P1140685Meine Aufmerksamkeit wandert ungeplant zu den Tieren.

Auf den Straßen nach Saida sieht man ständig LKWs, press beladen mit Kühen auf dem Weg in die Schlachthäuser im Süden des Landes. Jenseits irgendwelcher Standards, die wir in der EU dazu mittlerweile erarbeitet haben. Es fehlen Trennwände – auf den Straßen schaukeln die Tiere mit jeder Kurve hin und her. Ziel sind die Schlachthöfe, vor allem im Süden des Landes, Sidon und Tyrus. Etwa 2 Stunden Wegstrecke von Beirut.

Wir kennen in Europa noch die Bilder, mit denen 2001 das ZDF die Zustände im Hafen von Beirut öffentlich gemacht hat. Meine Kolleginnen von Animals Angels waren vor 3 Wochen im Hafen und haben die Entladung von 2 Schiffen mit Rindern, sowie ihren Weitertransport dokumentiert. Sie sind resigniert. Es hat sich nicht viel geändert.

Gestern kam ein Schiff mit 1500 Rindern aus Kroatien. Heute sind es ebenso viele aus Brasilien und Kolumbien. Die Tiere aus Kroatien sind 10 Tage auf See. Das Schiff aus Brasilien ist 3 Wochen unterwegs. Viele Rinder sind völlig entkräftet, stehen Tage und Wochen im Kot und es gibt wenig Luft. Die Schiffe sind veraltet, Baujahr 1963-1980 etwa.

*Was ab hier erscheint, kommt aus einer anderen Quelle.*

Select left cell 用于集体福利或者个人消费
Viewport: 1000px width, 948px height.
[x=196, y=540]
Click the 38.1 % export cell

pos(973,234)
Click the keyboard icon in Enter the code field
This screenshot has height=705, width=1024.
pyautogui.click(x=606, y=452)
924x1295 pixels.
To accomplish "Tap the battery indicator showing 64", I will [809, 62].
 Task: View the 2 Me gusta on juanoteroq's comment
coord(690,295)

Im Supermarkt nebenan sehe ich dann das Schild: „Halal meet from Brazil“.

Die Khalifeh Group (http://khalifehlivestock.com/) hier im Libanon, hat das Geschäft fest in der Hand, besitzt Schiffe und Schlachthöfe.

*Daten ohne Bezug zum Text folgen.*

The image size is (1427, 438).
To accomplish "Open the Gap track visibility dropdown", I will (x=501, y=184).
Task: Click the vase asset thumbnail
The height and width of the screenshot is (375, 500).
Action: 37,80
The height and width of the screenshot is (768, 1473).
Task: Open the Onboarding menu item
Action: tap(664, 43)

Die Kehrseite: die EU hat in den letzten 3 Jahren ihre Tierexporte in den Mittleren Osten mehr als verdoppelt, in die Türkei sogar verfünffacht. Jährlich werden derzeit etwa 1 Million Rinder aus der EU in den Mittleren Osten auf diese Weise transportiert.

Es gibt einen Beschluss des EU Gerichthofs von 2015, nach dem das Wohlergehen der Tiere auf den Transporten bist zu Transportende gesichert sein muss.

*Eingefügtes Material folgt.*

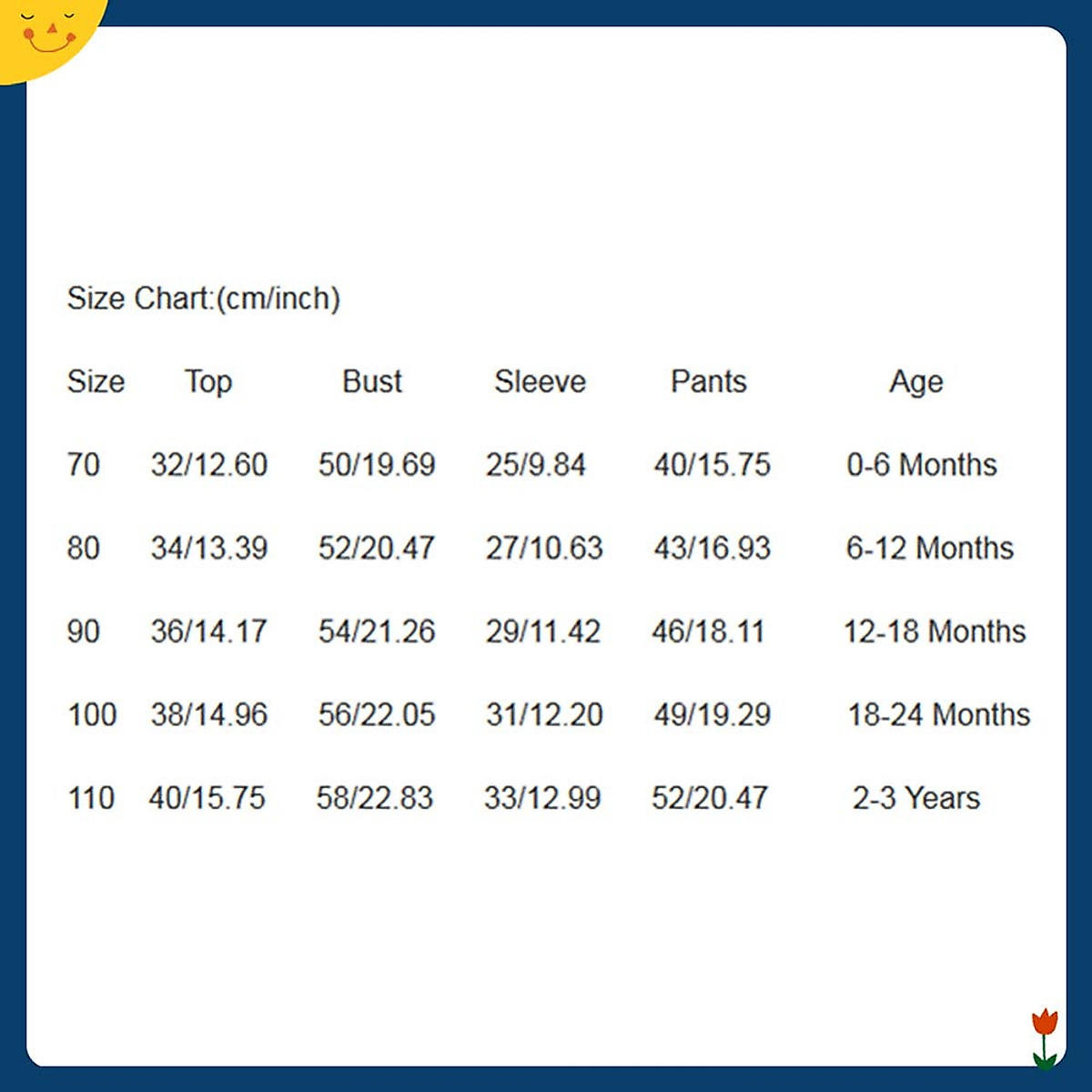Viewport: 1092px width, 1092px height.
Task: Click the 54/21.26 bust measurement
Action: tap(377, 632)
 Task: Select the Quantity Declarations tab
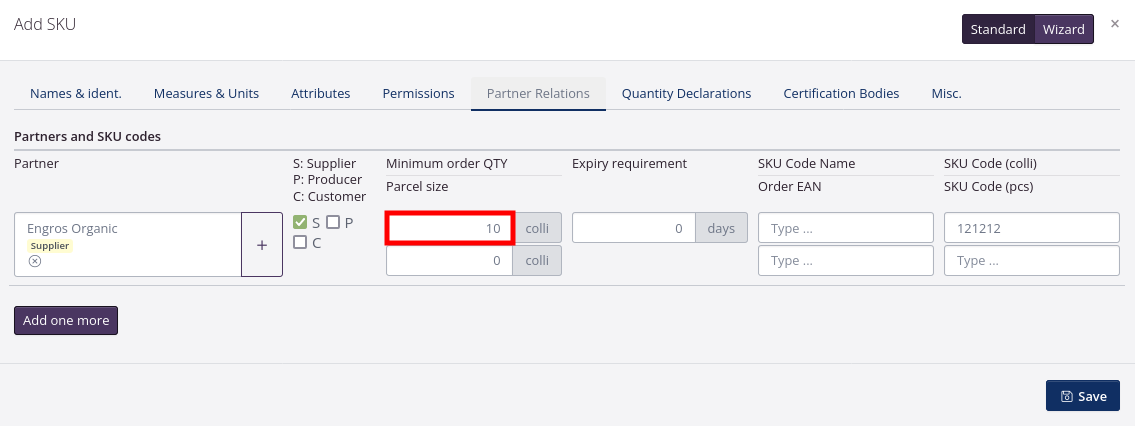tap(686, 93)
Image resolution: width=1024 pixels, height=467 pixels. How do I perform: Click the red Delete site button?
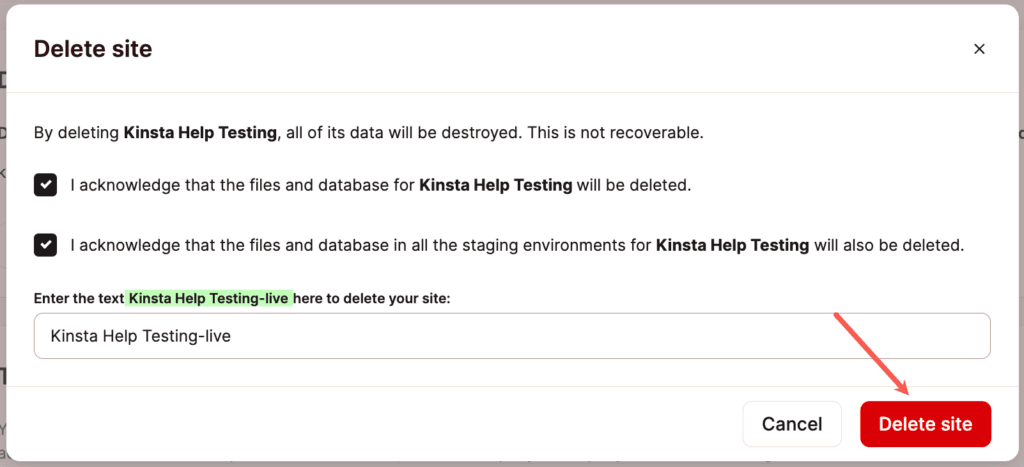click(925, 424)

Fakt ist: an den EU-Außengrenzen endet jegliche Möglichkeit, das Wohlergehen der Tiere irgendwie zu kontrollieren und zu gewährleisten. Darüber muss sich niemand Illusionen machen. Anscheinend gibt es Überlegungen in der EU, wenigstens in den Sommermonaten die Tiertransporte in diese Regionen einzustellen. Aber dann ist da ausgerechnet Ramadan…….das Geschäft kann man sich nicht entgehen lassen. Und wenn nicht die EU, dann kommen die Tiere aus Brasilien.

Ich studiere hier. Ich lese Bücher über die Entstehung des Islam. Über die christlichen Kirchen im Mittleren Osten. Arabisch-Lektionen. Viele Begegnungen mit Menschen und Schicksalen, die mein Herz bewegen und für die es mehr Fragen als Antworten gibt.

Die Tiere gehören dazu und lassen mich nicht los. Es mag für manche Leser*in ein Randthema sein. Für mich ist es das nicht. Zu sehr hat mich die Theologie von Albert Schweitzer von der Ehrfurcht vor dem Leben geprägt. Eine Welt, die nur den Menschen sieht und die Schöpfung ausklammert kann ich theologisch nicht mehr denken. Es ist mir zu Hause nicht egal und hier auch nicht.

Wie könnte es überhaupt in einem Land im Mittleren Osten möglich sein, ein öffentliches Interesse für dieses Thema zu schaffen? Zwischendrin schaue ich im Internet nach. Im Hafen liegen jeden Tag 2-3 Schiffe mit Rindern und Schafen und werden entladen. In welcher Welt leben wir?